*Stated task*: Lay out the material below as a JSON list of strings, one string per line and omitting blank lines, starting at the line that contains "Task: Click the info icon beside Logout URL" and ending at the end of the material. Leave the pictures out of the answer.

*Pointing data for screenshots*:
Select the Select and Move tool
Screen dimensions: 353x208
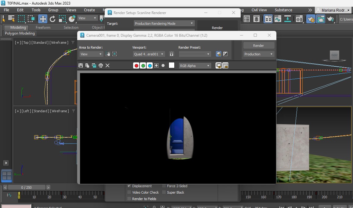tap(43, 19)
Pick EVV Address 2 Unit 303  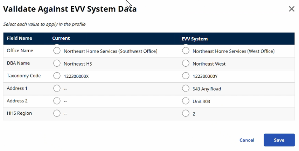(186, 101)
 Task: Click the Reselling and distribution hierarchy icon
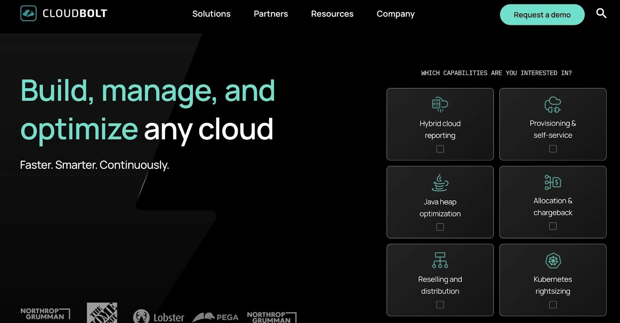(x=440, y=260)
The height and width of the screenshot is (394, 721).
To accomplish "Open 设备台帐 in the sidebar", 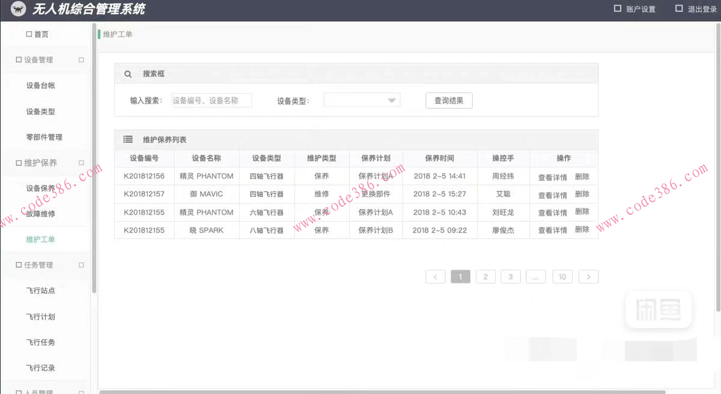I will 40,86.
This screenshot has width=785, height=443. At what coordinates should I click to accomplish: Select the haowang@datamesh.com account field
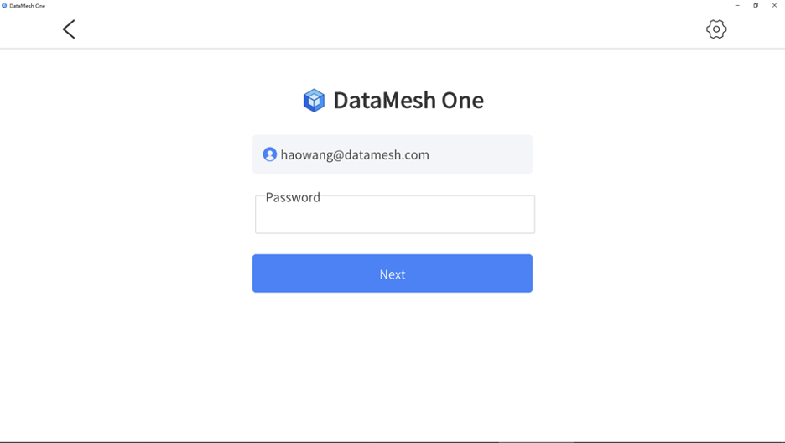tap(393, 154)
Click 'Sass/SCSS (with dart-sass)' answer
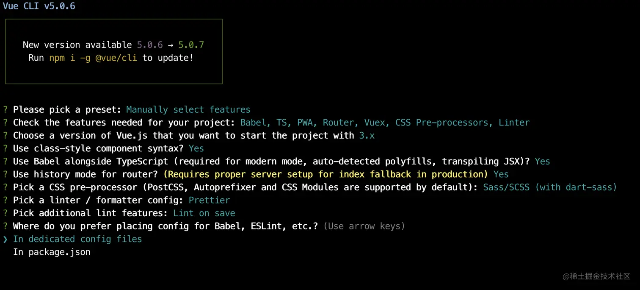The image size is (640, 290). pyautogui.click(x=550, y=187)
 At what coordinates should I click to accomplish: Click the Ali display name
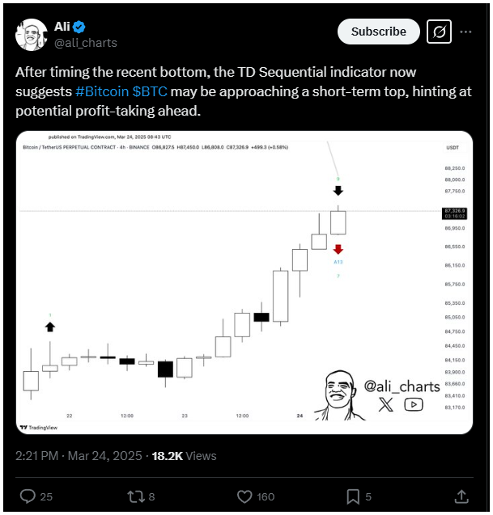[x=62, y=27]
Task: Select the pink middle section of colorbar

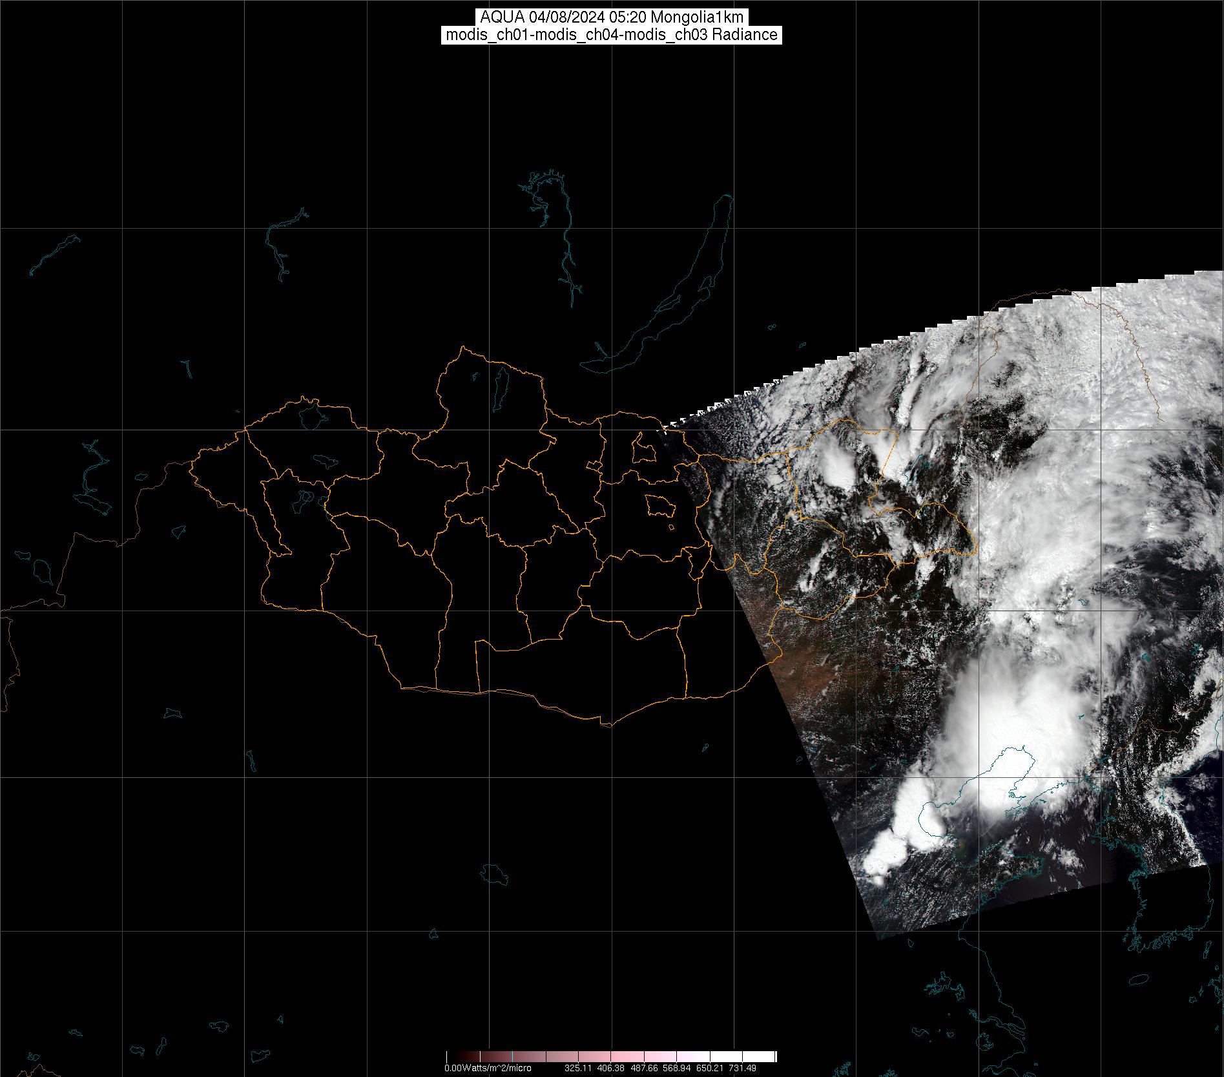Action: click(x=620, y=1057)
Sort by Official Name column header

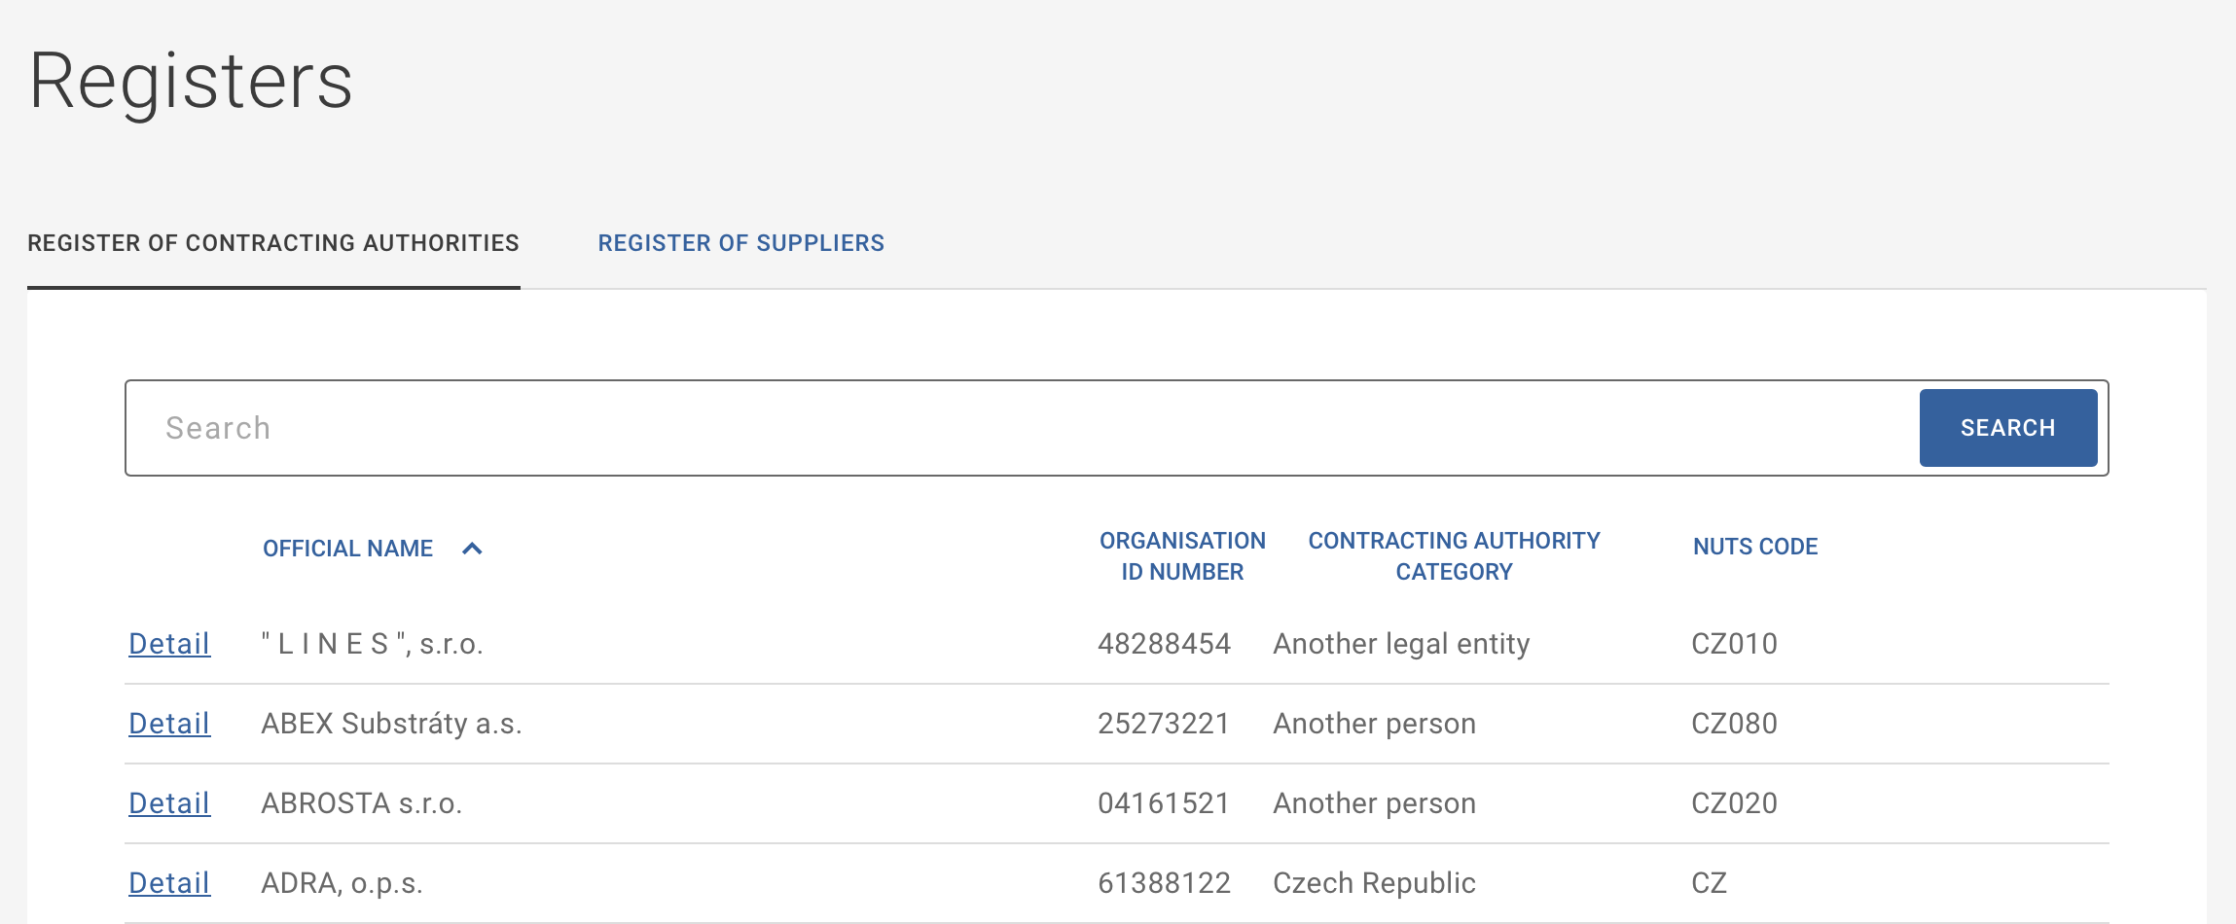click(347, 549)
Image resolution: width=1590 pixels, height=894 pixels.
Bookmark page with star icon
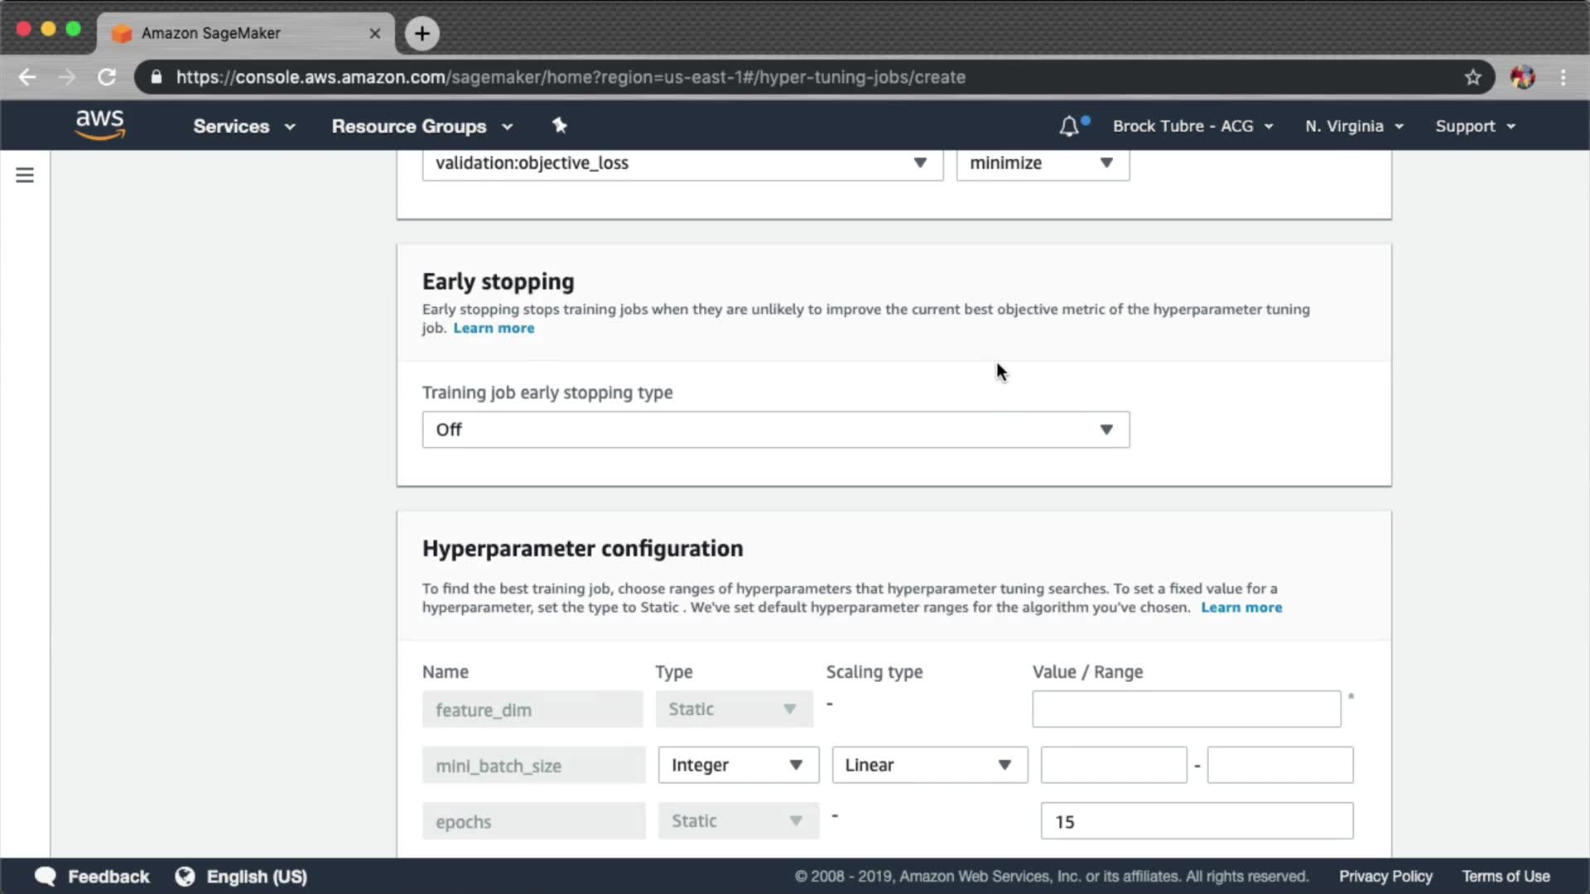tap(1472, 77)
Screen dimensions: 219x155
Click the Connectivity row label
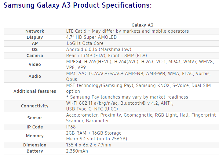(35, 106)
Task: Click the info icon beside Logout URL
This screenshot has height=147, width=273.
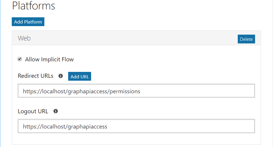Action: tap(56, 111)
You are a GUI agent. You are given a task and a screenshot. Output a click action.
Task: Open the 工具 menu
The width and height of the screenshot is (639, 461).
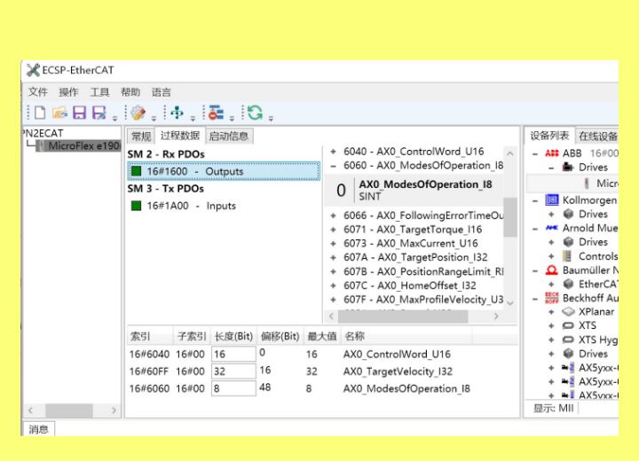(x=99, y=92)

*Task answer*:
[
  "Task: Click the info icon beside Logout URL",
  "This screenshot has height=147, width=273.",
  "Action: tap(56, 111)",
  "You are a GUI agent. You are given a task and a screenshot. Output a click action.",
  "Task: Open the 工具 menu",
  "The width and height of the screenshot is (639, 461).",
  "(x=99, y=92)"
]